Since March 2016, Russian law enforcement authorities may prosecute domestic and foreign corporations for bribery offences committed outside Russia. Prosecution in this context requires additional justification: the offence must be directed against the interests of the Russian Federation or that possibility must be established by international agreements acceded to by the Russian Federation (Administrative Offences Code, Articles 1.8(3) and 2.6(2.1)). Since the term ‘interests of the Russian Federation’ is not defined under Russian law, theoretically any foreign bribery offence involving a Russian element may be subject to administrative proceedings in Russia.

The bribery of foreign public officials by individuals is prohibited by Article 291 of the Criminal Code (giving bribes). According to the applicable court practice, this offence punishes the payment of bribes in return for (1) a foreign public official using his or her authority to act in favour of the bribe giver or the persons represented by him or her, (2) the foreign public official enabling another public official to take such actions, (3) general patronage or (4) general connivance. Further, Article 291.1 of the Criminal Code (mediation in bribery) punishes individuals for the direct transfer of bribes to foreign public officials on a considerable scale (i.e., exceeding 25,000 roubles) on instructions by the bribe giver or bribe taker, as well as promises and proposals of such transfers. Smaller bribery offences committed by individuals (those involving bribe payments to foreign public officials not exceeding 10,000 roubles) are punishable under Article 291.2 of the Criminal Code (small-scale bribery).

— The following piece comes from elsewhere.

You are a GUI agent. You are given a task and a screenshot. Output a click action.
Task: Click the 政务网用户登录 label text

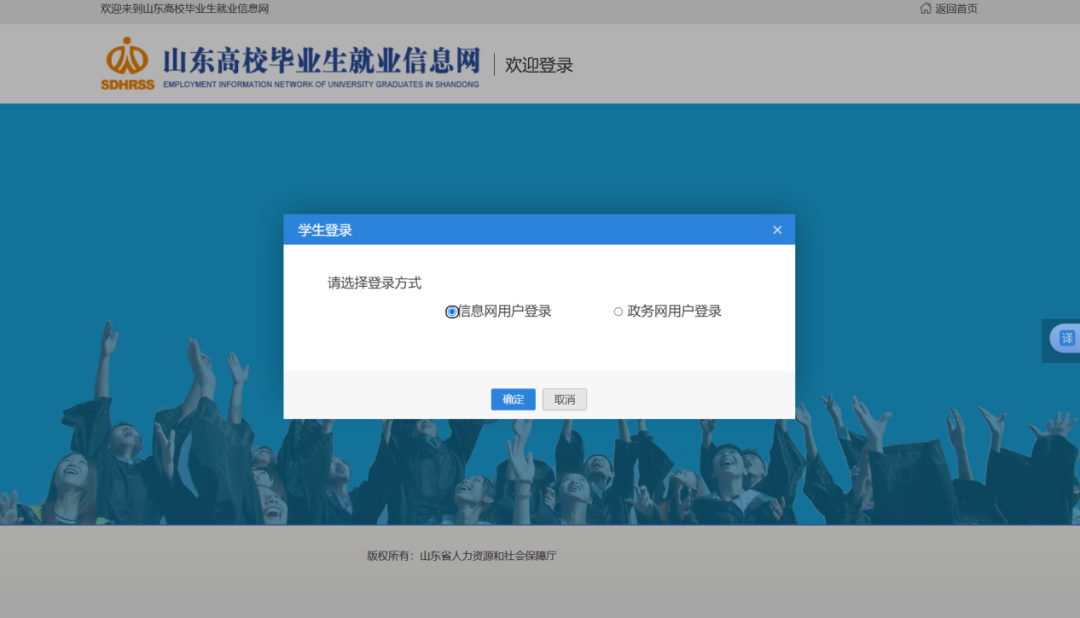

Russian citizens can be held liable for any offence under the Criminal Code that has been committed outside Russia (Criminal Code, Article 12(1.)). Foreign citizens can be prosecuted for criminal offences if they are directed against the interests of the Russian Federation or that possibility is established by international agreements (Criminal Code, Article 12(3.)).

12 Describe the principal challenges that arise in your country in cross-border investigations, and explain whether and how such challenges depend on the other countries involved.

Up to now, Russian anti-bribery enforcement actions have been limited almost entirely to purely domestic cases. Foreign individuals who are not from a Member State of the Commonwealth of Independent States are punished only sporadically; foreign corporations are prosecuted only in exceptional cases. Despite Russia’s accession to the Organisation for Economic Co-operation and Development’s Convention on Combating Bribery of Foreign Public Officials in International Business Transactions in 2012, there seems to be no prosecution of bribery of foreign public officials.

Cross-border investigations by foreign law enforcement authorities or multinational companies regularly require the transfer of protected data from Russia to foreign jurisdictions. The collection and cross-border transfer of such data is subject to extensive Russian regulation. In particular, the transfer of the personal data of Russian citizens requires the relevant individuals’ written consent to the transfer. Since the consent can be difficult to obtain in practice, the relevant data may have to be depersonalised before the transfer.

13 Does double jeopardy, or a similar concept, apply to prevent a corporation from facing criminal exposure in your country after it resolves charges on the same core set of facts in another? Is there anything analogous in your jurisdiction to the ‘anti-piling on’ policy as exists in the United States (the Policy on Coordination of Corporate Resolution Penalties) to prevent multiple authorities seeking to penalise companies for the same conduct?

In certain circumstances, Russian law enforcement authorities may prosecute domestic and foreign corporations for offences under Article 19.28 of the Administrative Offences Code (unlawful remuneration on behalf of a legal entity) committed outside Russia. However, the law expressly prohibits double jeopardy – Russian jurisdiction arises only if the corporation has not been held liable in a foreign state.

Foreign citizens must not be prosecuted in Russia for a criminal offence committed outside Russia if they have been convicted for this offence in a foreign state.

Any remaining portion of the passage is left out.